Friday, September 02, 2005

Stillwater: GOP Shoots Self in Foot At School Board

When state legislators reveal that they are unfamiliar with the realities of school funding in their own districts—wow, that’s really embarrassing. Last week Senator Brian LeClair was forced to admit that he has been out of touch with what’s going on in this school district since January.

And whose fault is that? According to Senator LeClair, it’s Stillwater’s fault, it’s the School Board’s fault, it’s anybody else’s fault--that he, LeClair, doesn’t know what’s really going on in his own constituency.

Unfortunately for LeClair, this view is untenable. When Senator LeClair presented his erroneous budget figures to the School Board at a televised public meeting, a humble civil servant corrected him instantly. The realities of the School Budget weren’t “concealed” from him, as he suggested in an angry and paranoid press release following the meeting. As LeClair learned to his chagrin that night, the facts about the district were available to any member of the public for the asking.

Yet in LeClair’s sad world of self-pitying fantasy, it’s the School Board’s fault. Or it’s the City’s fault--that he, LeClair, didn’t check his facts with locals before voting on a key education funding bill.

How out of touch with your constituents can you get? If you were a state senator voting on education funding, wouldn’t you want to see the most recent figures before you voted? Wouldn’t you want to check your information with local educators and officials from your district, to be sure it was still current? Why wait til after you vote, and get all embarrassed when it is revealed that you and your colleagues have not known what’s really going on for more than seven months? Especially if your ignorance causes you to screw up the school budget prediction by millions of dollars. Especially if you claim—as LeClair has always claimed—to be some kind of big expert on budget and taxes and fiscal policy and funding for education.
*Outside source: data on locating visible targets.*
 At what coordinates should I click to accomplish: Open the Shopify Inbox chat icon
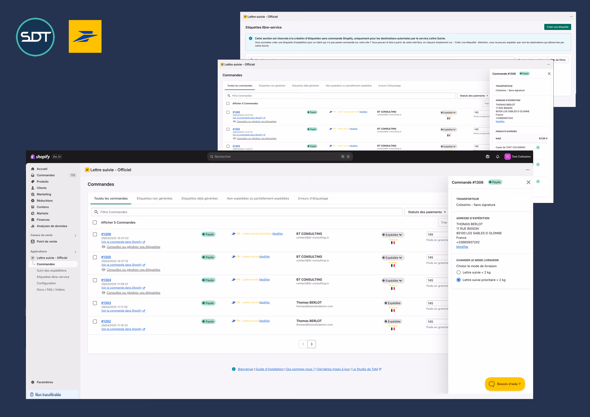487,156
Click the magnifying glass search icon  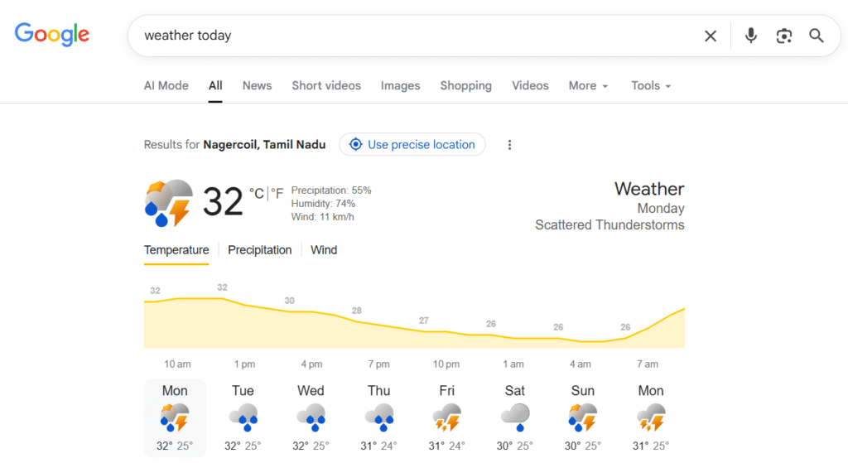coord(817,36)
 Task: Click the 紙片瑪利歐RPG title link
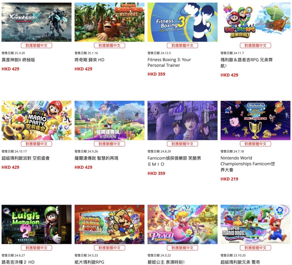tap(89, 262)
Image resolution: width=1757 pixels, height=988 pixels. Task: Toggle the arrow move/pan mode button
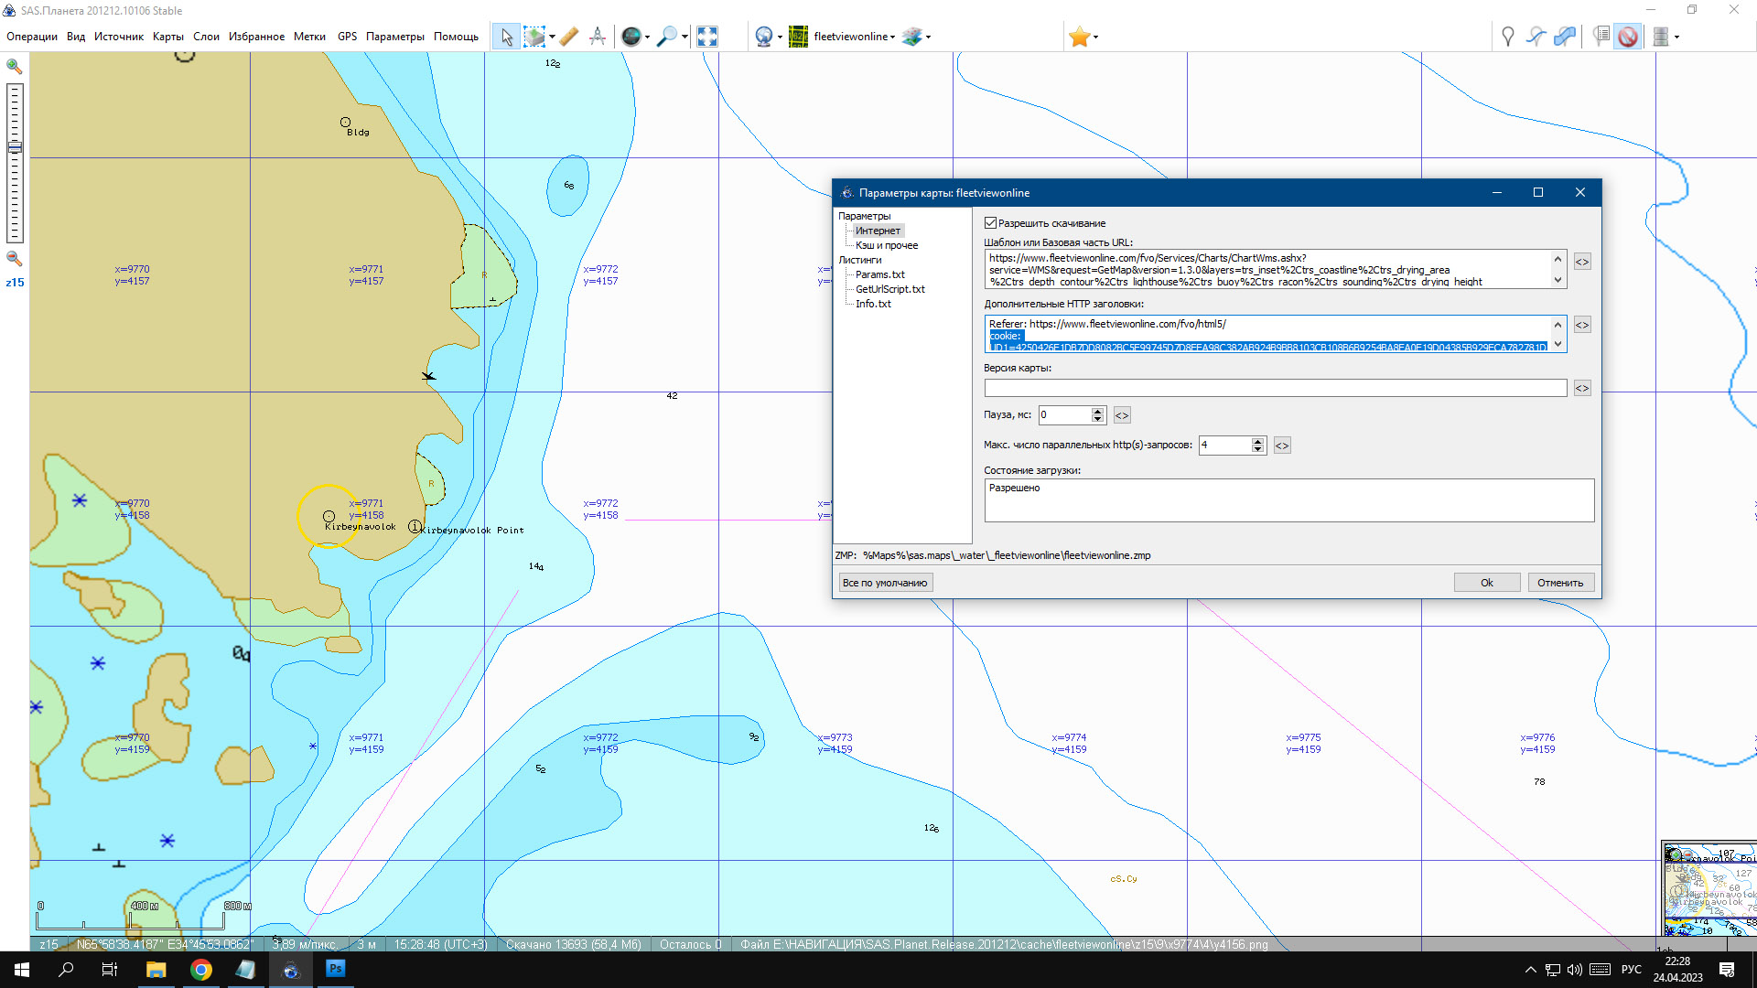pyautogui.click(x=506, y=37)
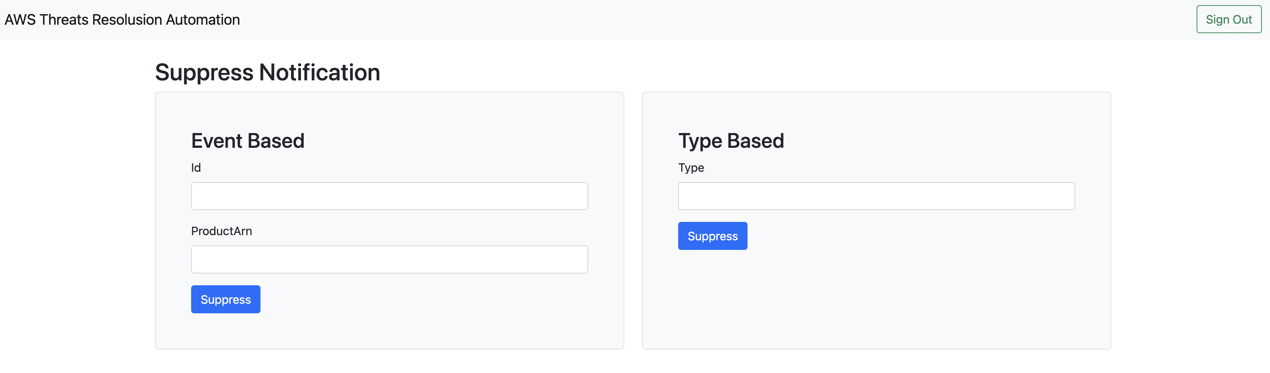Click the Event Based card heading
This screenshot has height=373, width=1270.
[x=247, y=141]
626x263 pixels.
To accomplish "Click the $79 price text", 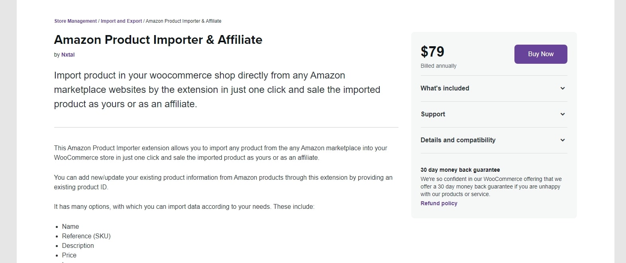I will point(432,52).
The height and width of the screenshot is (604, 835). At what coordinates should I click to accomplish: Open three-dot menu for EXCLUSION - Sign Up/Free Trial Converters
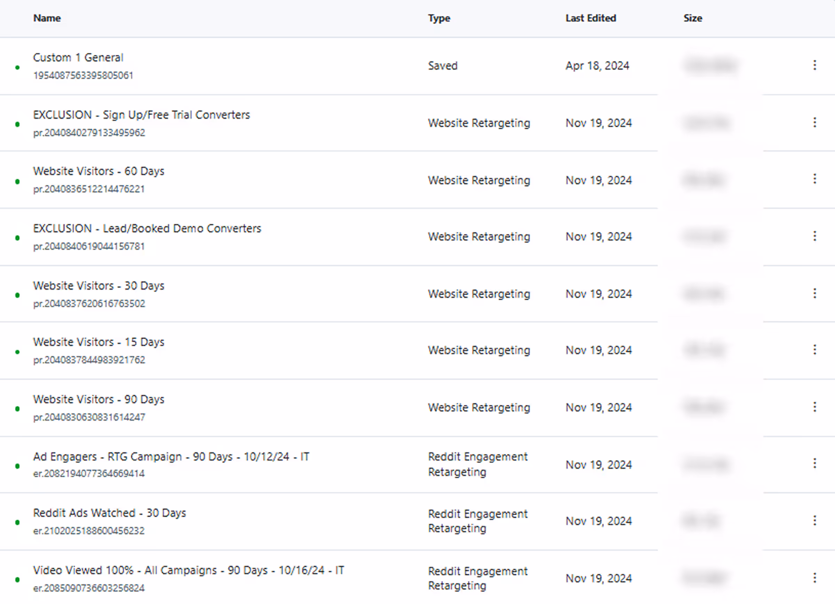[x=815, y=123]
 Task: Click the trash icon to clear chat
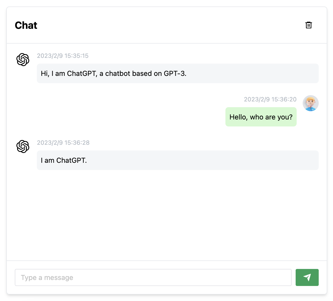pyautogui.click(x=308, y=25)
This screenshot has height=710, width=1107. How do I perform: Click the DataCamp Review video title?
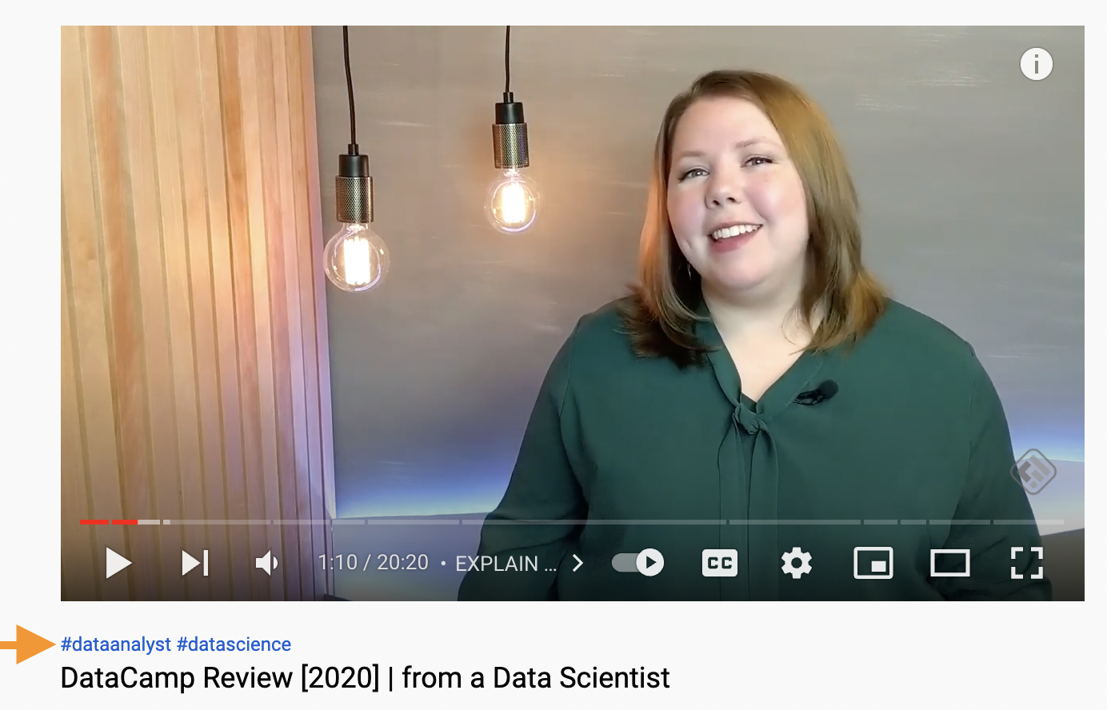pyautogui.click(x=365, y=678)
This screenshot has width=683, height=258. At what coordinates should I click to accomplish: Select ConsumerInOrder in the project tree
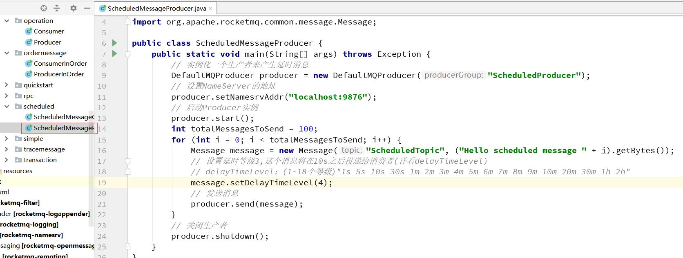(60, 64)
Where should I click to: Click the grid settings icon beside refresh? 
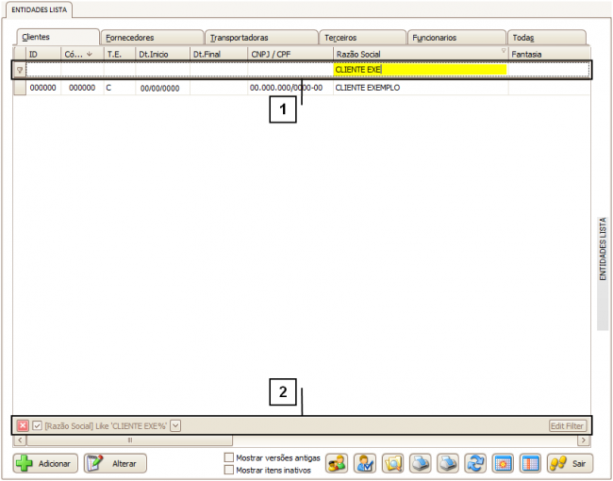503,463
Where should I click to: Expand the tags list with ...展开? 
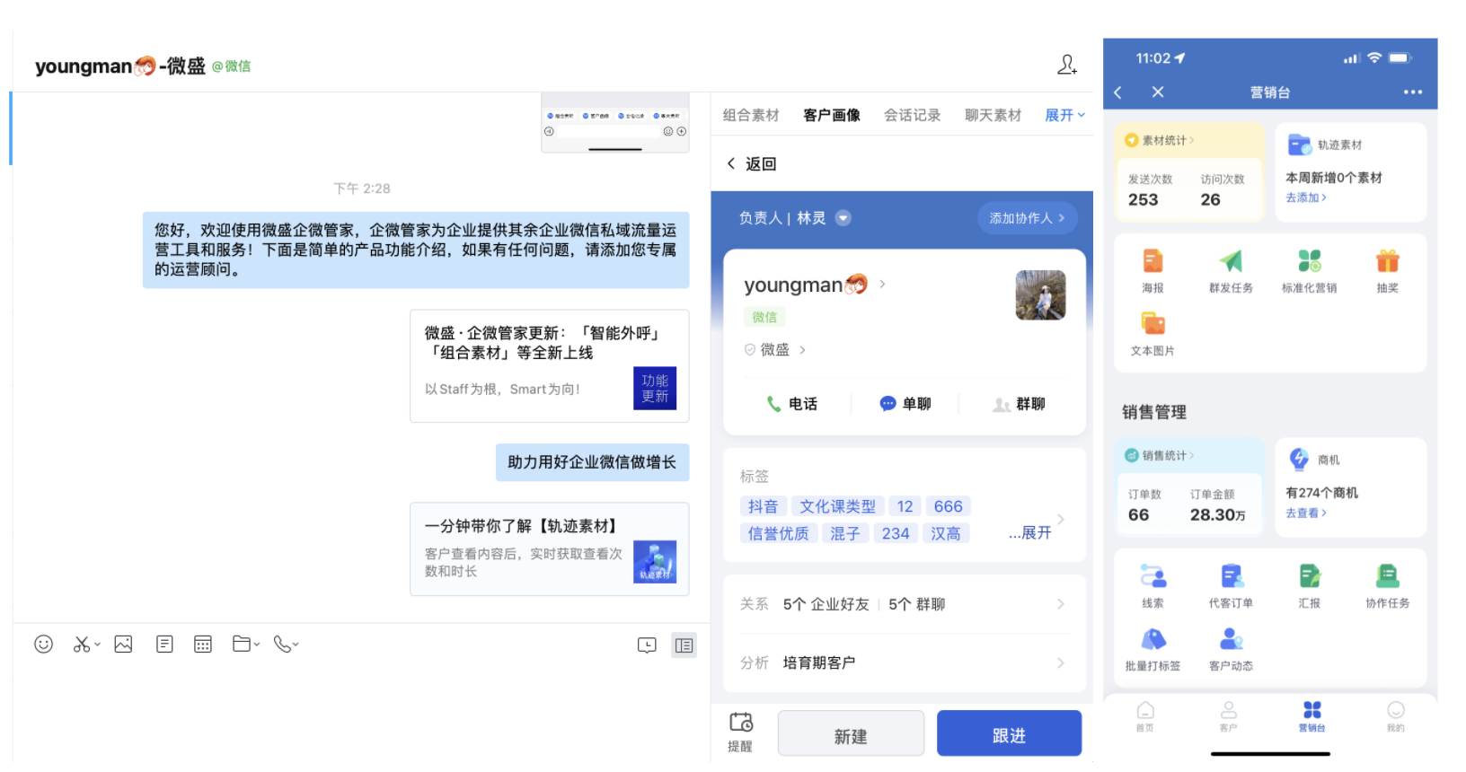[x=1029, y=533]
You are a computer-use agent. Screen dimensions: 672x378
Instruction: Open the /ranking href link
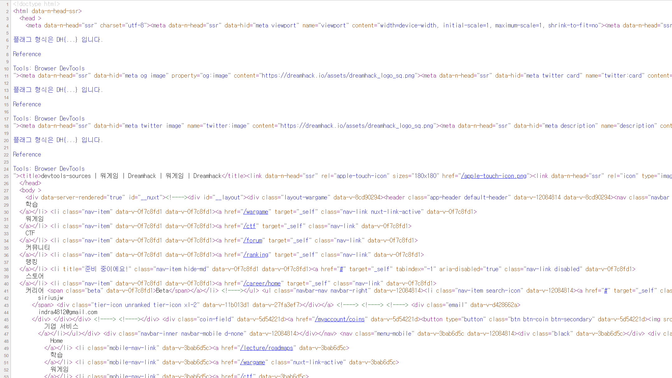pos(255,255)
Instead of accepting responsibility, LeClair “lashed out” with his press release. Another act of political hara-kiri by LeClair. Because in order to accuse the School Board and the City, LeClair must implicitly admit that he, LeClair, does not know what’s going on in his own district. It is of course his job to know what’s going on in his own district; it’s his job to make sure that the facts and figures he relies on are accurate; it’s his job to stay in close communication with School Board members and city officials so that his information is accurate and up-to-date.

But according to LeClair’s press release, he didn’t have a clue. And remember: LeClair is the guy who publicly and repeatedly claimed that education was his number one priority! It’s as if George W. Bush sent out a press release that inadvertently revealed that he didn’t know where Iraq is. (“If necessary, we will cross the Iraqi border into North Korea…”)

LeClair, Dean and Charron really should try to keep up. I mean, gee whiz, the funding problems and cuts to school services in their districts were in all the papers. Maybe LeClair, Dean and Charron should all start attending School Board meetings regularly, huh? So they can find out what’s really going on? In the districts they are paid to represent? Since they claim to be “in the know” on education and budget issues?

They could sit there at the meetings silently and listen and take notes, instead of talking all the time. Then I bet they’d know what the hell was going on. It would have been practically impossible for them to make the kind of mistake they made if they’d been listening to the School Board.

Maybe they should write in and tell you folks how many School Board meetings they’ve actually attended since January.

Boy, I’ll bet if they had been conferring with School Board members and city officials about the budget, they wouldn’t have still been relying on incorrect January figures seven months later. Someone would have told LeClair privately, “Hey, Senator, these figures of yours are B.S., man. That’s a clerical error you got there, chief.”

That would have been embarrassing, sure, but not nearly so embarrassing as trumpeting their ignorance of the facts publicly at a televised meeting of the School Board.

Another public relations and policy disaster for LeClair, by LeClair. Boy, for a guy who’s shot himself in the foot so many times, it amazes me that he still supports Conceal-And-Carry.

And this time, he not only shot himself in the foot—he got GOP Representatives Dean and Charron, too! BANG! BANG! BANG! They went to that School Board meeting with him! Thus LeClair managed to demonstrate publicly that none of these Republican politicians knew what the hell was really going on with local education funding during the last TWO legislative sessions!

William Prendergast is the author of the crime thriller Forbidden Hollywood and feels that taxpayers, parents, and schoolchildren can do better than this in terms of representation in St. Paul.
(Originally published on or about September 1, 2005)

1 Comments:

At 11:35 AM, Anonymous Anonymous said...

Back in or around September, before you were unduly terminated, you published a piece about the "three amigos" or the "three banditos". Would you be so kind as to reproduce that here? I was trying to tell another reader about that piece, but could not do it justice. Thanks for your time.